Kartik Cherabuddi, MD
Associate Professor
UF Health Shands Hospital, United States
Disclosure information not submitted.
Title: Beta-Lactams Exposure in ICU Patients and Associated Outcomes: A Prospective Observational Study
Introduction: Critically ill patients show variability in beta-lactams (BL) exposure throughout their hospital course. Previous BL pharmacokinetic studies were mostly retrospective or had small sample size. There is a need for larger clinical exposure-response BL studies in this population.
Methods: This is an ongoing prospective observation study including adult patients admitted to the intensive care unit (ICU) from June 2021 to December 2022 at UF Health Shands Hospital, Gainesville, FL. Patients who received BL for the treatment of infection and had BL concentration measured were included. Patient demographics, infection sources, minimum inhibitory concentrations (MICs), BL regimens and concentrations, clinical outcomes, and 30-day mortality data were collected. The standard practice is to collect BL peak and trough samples. Total BL drug concentration was measured using validated LC-MS-MS assays at UF and unbound fraction was calculated. The time the free BL concentration was above the MIC (fTMIC), 4 times the MIC (fT4xMIC), and free trough:MIC (fCmin/MIC) were calculated for every patient.

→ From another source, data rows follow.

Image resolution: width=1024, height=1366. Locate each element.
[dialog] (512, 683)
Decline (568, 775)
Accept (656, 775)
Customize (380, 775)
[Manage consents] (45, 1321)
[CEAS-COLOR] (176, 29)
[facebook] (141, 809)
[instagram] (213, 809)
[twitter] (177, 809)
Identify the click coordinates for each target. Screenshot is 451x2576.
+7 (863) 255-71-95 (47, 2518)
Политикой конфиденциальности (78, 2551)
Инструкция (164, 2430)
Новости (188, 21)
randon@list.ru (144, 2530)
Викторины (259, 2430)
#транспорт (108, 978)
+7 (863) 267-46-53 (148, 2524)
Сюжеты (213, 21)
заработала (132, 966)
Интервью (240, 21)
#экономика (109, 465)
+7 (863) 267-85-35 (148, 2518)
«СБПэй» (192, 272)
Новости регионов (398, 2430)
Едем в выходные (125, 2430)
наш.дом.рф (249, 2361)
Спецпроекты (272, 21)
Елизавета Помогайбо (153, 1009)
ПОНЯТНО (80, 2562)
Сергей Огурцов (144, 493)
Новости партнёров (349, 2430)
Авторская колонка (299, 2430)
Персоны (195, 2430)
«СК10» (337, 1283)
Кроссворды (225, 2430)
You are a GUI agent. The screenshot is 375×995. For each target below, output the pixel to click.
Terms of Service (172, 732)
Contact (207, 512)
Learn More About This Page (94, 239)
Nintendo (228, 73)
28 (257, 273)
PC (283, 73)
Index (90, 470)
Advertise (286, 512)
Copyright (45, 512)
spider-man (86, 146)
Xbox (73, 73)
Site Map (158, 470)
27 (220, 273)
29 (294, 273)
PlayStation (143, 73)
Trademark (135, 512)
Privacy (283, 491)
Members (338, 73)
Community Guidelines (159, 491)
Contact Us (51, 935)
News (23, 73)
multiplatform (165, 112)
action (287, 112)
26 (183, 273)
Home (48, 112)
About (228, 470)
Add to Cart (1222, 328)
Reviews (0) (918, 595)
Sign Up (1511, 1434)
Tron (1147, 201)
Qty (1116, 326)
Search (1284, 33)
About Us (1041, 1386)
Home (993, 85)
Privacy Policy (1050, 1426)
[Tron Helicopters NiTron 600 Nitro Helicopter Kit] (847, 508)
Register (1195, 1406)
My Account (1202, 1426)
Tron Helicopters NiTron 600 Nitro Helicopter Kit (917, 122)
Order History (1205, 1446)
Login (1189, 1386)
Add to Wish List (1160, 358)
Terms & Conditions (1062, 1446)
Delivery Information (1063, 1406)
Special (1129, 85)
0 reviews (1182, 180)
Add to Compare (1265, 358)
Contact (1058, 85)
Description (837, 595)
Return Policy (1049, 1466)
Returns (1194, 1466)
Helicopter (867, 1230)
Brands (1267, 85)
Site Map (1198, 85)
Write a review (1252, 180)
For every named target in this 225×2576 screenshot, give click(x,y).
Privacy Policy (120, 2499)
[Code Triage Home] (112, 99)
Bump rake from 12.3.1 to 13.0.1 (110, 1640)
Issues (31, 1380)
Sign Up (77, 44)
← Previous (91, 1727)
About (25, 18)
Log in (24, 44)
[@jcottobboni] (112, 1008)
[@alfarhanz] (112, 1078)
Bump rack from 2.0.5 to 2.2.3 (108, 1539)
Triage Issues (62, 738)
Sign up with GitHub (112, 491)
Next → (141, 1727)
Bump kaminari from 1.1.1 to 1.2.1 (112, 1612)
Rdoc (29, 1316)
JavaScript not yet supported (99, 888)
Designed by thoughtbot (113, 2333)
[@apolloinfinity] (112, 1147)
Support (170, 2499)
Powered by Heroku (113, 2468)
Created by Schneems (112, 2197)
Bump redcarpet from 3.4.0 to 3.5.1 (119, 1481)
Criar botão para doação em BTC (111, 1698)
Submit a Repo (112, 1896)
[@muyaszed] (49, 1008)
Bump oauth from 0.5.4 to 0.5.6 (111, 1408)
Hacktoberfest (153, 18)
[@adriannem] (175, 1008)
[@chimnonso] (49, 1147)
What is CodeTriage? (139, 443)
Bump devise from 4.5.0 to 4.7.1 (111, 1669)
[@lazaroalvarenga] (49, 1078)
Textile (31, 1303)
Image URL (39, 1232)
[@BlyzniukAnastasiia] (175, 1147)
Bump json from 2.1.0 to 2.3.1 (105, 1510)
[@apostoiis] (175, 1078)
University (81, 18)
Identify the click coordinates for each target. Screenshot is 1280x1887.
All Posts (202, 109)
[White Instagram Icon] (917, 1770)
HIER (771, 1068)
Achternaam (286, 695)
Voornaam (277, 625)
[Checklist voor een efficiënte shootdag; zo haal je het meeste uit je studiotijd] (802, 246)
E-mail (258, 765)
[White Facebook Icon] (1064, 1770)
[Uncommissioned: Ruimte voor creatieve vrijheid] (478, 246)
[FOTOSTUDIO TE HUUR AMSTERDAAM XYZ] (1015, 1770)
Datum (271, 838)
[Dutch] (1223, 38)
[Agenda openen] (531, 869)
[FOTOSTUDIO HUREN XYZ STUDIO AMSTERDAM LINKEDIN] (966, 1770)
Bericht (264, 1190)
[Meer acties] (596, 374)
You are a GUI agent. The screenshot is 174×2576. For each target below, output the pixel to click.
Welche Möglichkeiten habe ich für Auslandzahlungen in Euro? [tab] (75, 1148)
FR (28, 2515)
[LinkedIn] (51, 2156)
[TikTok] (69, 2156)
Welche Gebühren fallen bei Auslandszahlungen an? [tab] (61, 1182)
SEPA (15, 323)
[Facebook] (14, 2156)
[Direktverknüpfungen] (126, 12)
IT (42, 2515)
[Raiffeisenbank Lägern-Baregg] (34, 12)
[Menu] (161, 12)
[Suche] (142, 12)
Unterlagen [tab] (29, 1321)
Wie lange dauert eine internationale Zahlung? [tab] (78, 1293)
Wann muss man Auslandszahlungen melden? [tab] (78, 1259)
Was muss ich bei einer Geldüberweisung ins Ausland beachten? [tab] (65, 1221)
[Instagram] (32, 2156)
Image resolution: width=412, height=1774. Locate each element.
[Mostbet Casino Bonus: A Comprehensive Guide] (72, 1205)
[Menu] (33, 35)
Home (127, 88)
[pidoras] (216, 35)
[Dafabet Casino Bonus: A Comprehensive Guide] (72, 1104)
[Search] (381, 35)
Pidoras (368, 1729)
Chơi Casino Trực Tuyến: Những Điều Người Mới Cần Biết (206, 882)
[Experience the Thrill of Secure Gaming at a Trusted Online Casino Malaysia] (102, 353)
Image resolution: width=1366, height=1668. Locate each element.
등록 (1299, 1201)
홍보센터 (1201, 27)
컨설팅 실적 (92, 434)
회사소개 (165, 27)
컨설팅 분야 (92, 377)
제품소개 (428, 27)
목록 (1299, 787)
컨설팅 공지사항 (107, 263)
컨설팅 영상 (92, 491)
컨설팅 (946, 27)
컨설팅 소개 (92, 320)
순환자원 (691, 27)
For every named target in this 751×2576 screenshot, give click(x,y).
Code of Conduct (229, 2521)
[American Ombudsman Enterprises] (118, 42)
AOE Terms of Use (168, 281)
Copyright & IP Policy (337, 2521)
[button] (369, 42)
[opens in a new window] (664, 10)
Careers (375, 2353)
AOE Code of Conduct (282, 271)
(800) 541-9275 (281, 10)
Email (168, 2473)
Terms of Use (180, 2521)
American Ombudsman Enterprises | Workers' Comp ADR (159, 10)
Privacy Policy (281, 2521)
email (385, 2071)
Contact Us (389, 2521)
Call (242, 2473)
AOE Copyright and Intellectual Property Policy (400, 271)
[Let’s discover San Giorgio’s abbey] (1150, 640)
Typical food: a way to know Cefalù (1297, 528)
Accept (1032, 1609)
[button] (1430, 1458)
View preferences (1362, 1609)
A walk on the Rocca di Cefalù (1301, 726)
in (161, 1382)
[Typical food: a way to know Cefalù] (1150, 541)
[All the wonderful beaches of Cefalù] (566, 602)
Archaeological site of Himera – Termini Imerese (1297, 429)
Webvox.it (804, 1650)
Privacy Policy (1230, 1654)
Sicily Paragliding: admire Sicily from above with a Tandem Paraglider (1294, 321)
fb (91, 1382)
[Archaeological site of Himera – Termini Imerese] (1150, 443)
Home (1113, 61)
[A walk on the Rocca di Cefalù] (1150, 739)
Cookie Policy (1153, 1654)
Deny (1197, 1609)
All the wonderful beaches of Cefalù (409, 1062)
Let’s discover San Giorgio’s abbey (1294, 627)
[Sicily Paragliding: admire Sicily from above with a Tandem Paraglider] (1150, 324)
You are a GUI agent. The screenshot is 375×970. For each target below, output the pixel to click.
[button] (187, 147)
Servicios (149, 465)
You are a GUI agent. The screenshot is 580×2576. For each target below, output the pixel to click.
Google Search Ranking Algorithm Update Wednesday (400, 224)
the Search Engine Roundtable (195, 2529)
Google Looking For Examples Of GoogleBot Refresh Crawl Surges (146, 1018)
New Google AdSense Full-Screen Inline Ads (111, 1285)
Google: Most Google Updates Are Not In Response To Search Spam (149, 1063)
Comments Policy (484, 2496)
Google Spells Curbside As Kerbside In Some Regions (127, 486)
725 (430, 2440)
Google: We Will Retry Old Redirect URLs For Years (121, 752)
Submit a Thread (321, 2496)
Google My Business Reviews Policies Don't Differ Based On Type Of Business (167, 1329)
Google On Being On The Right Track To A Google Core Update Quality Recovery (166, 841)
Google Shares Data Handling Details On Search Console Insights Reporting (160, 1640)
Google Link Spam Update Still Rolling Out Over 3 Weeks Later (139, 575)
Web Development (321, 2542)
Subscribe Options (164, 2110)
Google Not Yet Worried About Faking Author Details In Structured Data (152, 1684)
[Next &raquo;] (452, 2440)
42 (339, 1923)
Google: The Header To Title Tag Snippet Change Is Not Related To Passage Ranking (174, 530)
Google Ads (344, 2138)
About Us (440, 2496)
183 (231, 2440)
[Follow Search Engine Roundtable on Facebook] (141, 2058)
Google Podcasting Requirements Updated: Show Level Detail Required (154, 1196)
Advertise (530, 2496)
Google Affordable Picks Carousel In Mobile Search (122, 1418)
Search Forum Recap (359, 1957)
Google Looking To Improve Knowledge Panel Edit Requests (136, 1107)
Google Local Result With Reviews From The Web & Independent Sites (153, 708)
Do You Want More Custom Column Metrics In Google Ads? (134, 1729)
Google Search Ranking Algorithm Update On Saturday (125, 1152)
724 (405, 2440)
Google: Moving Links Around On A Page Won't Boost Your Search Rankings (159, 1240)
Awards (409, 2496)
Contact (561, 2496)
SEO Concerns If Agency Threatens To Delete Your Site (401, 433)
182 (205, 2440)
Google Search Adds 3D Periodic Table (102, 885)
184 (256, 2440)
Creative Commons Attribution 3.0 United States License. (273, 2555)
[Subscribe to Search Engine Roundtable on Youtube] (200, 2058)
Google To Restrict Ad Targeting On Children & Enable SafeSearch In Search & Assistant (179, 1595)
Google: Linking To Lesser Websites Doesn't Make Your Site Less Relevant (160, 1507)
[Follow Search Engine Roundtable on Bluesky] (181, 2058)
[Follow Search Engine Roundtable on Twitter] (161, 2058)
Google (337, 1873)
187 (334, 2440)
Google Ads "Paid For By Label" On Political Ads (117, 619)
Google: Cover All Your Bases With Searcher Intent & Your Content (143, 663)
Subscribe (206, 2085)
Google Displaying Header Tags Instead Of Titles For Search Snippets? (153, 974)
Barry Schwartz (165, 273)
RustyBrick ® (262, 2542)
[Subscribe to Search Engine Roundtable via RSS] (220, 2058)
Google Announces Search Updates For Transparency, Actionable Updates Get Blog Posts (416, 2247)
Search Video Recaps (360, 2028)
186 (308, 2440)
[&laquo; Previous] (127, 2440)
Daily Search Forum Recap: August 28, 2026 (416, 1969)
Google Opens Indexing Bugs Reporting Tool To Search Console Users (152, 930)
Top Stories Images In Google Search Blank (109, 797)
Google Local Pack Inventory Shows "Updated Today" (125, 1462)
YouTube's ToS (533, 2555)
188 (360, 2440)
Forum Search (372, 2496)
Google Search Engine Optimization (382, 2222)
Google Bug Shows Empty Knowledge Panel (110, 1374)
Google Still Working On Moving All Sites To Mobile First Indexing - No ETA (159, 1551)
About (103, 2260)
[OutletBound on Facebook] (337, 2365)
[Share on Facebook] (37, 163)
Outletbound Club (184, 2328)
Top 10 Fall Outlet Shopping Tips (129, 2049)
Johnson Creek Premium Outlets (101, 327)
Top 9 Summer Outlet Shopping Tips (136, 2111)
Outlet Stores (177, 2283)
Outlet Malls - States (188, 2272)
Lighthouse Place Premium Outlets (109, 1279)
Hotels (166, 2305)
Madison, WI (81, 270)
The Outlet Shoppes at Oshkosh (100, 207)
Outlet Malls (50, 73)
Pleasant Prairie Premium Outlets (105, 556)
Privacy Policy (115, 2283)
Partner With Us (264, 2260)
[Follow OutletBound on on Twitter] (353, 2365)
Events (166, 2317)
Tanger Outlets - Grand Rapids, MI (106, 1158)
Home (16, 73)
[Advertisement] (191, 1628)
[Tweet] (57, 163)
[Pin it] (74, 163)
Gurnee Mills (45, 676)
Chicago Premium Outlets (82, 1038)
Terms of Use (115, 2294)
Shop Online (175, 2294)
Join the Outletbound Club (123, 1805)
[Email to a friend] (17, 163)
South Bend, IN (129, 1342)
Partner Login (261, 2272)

Results: This interim analysis included 37 patients with 43 episodes of infections. Mean (SD) age was 55 years (15), 51% were males and mean hospital stay was 39 days. 33% of patients had pneumonia and 20% had bacteremia. The median (IQR) MIC was 2 mg/L (1-4) and Pseudomonas aeruginosa was the most common pathogen isolated (n=10). Eight patients died within 30 days of completing BL therapy. The BLs received (n) were cefepime (30), meropenem (3), piperacillin (3), ampicillin (2), cefazolin (2), amoxicillin (1), imipenem (1), and oxacillin (1), with a median (IQR) duration of 9 days (6-31). The median (IQR) time from starting to measuring BL concentration was 5 days (2-6). The median calculated fTMIC was 100% (88% achieved 100%), fT4xMIC 100% (44% achieved 100%), and fCmin/MIC 3.7. Patients who achieved 100% fTMIC were more likely to have clinical cure (OR 11.2, p=0.019). For 30-day mortality, both increase in fT4xMIC and achieving 100% fT4xMIC were associated with lower mortality (OR 0.97, p=0.01 and 0.13, p=0.034, respectively).
Conclusions: Optimization of BL concentrations may affect clinical cure and mortality and remains a focus for the ICU population. Further analysis will be conducted as more patients are included.